# Four men and four women are to be seated alternatively at a round table. In how many ways can this be done?

## Sorry no one ever answered your question bb... :(

Well, there are 8 people in all.

One way: Half of the table could have just women and the other half could have just men

Another way: 2 men and 2 women could be sitting on one half, and the other would have two women and two men.

## wow, the first people in 2006 who post that!

## Where are the teachers?

## tutors*

## To solve this problem, we can consider the initial arrangement of the men and women as fixed, and then count the number of ways they can be seated alternatively around the circle.

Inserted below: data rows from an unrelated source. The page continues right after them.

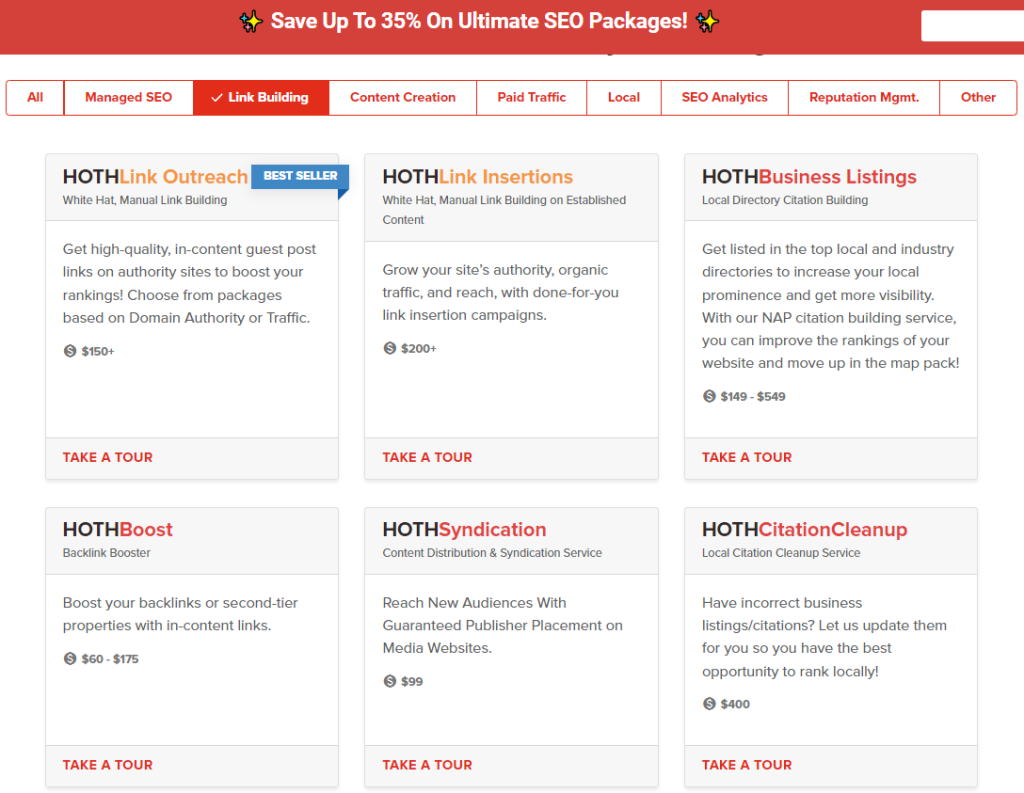Take a tour of HOTH Syndication
The image size is (1024, 793).
[x=427, y=765]
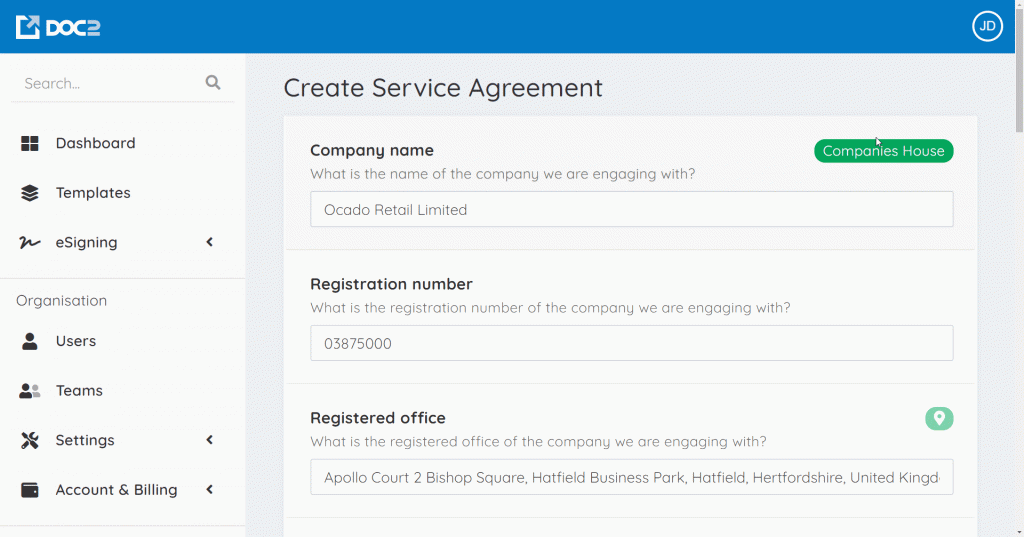
Task: Go to the Dashboard menu item
Action: point(95,143)
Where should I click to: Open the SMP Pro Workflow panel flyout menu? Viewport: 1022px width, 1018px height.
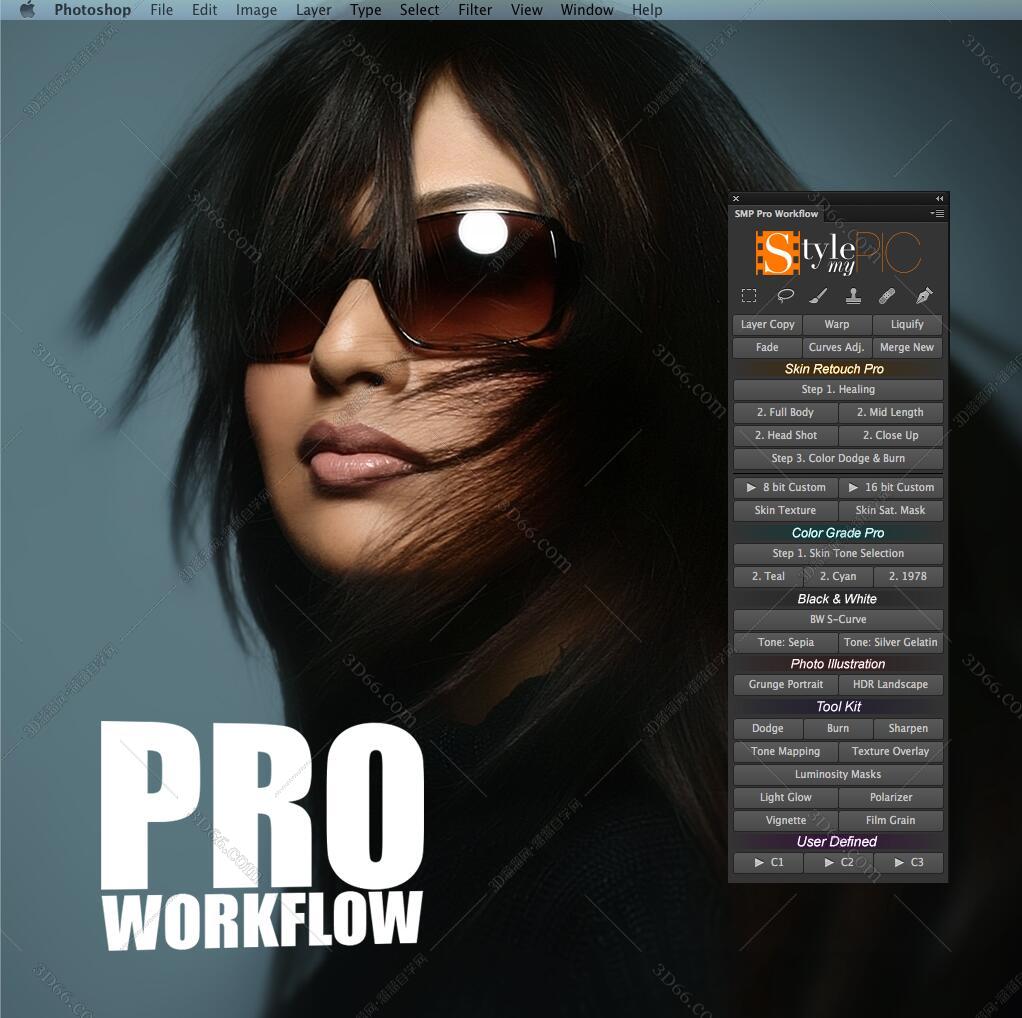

Step 1: Fix one of the men (say M1) at a position on the circle. We can imagine this to be the starting position.

Step 2: Arrange the remaining three men (M2, M3, M4) in a line. There are 3! = 6 ways to do this.

Step 3: Arrange the four women (W1, W2, W3, W4) in a line. There are 4! = 24 ways to do this.

Step 4: Consider the seats between the men. There are four gaps between the men (if we imagine them seated in a line). We need to place the four women in these gaps. This can be done in C(4,4) = 1 way.

Step 5: Multiply the number of ways in each step to get the total number of arrangements. Therefore, the total number of ways is 1 * 6 * 24 * 1 = 144.

So, there are 144 ways to seat the four men and four women alternatively at a round table.